-- Dataset records --
---

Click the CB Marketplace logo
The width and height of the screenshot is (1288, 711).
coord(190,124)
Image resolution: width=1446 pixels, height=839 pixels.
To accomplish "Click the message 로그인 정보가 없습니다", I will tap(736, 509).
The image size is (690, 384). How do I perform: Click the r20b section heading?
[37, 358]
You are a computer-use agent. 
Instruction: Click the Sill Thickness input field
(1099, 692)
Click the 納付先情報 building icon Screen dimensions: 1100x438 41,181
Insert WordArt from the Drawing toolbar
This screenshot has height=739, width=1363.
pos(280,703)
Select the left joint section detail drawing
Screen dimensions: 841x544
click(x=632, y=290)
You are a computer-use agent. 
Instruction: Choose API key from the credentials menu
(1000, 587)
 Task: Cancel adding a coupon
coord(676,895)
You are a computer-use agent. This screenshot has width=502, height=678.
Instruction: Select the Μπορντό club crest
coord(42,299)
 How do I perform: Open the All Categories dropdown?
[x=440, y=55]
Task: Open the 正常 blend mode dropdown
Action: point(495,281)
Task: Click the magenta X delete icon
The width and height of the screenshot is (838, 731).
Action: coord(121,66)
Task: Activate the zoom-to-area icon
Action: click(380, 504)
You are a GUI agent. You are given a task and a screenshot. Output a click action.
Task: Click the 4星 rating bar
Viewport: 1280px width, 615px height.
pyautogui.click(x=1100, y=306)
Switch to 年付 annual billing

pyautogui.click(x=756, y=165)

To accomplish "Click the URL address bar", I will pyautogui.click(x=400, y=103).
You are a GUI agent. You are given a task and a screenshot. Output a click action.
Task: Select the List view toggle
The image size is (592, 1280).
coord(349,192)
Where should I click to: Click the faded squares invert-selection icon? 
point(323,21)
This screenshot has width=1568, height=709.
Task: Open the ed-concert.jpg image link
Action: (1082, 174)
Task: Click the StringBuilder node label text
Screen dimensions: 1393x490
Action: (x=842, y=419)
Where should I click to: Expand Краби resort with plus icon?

---

-- EXERCISE --
Wherever the string "accomplish" occurs in the records, copy the line it is in.

-- ANSWER TO THIS EXERCISE --
To accomplish "Click the message 로그인 정보가 없습니다", I will tap(736, 509).
To accomplish "Click the URL address bar", I will pyautogui.click(x=400, y=103).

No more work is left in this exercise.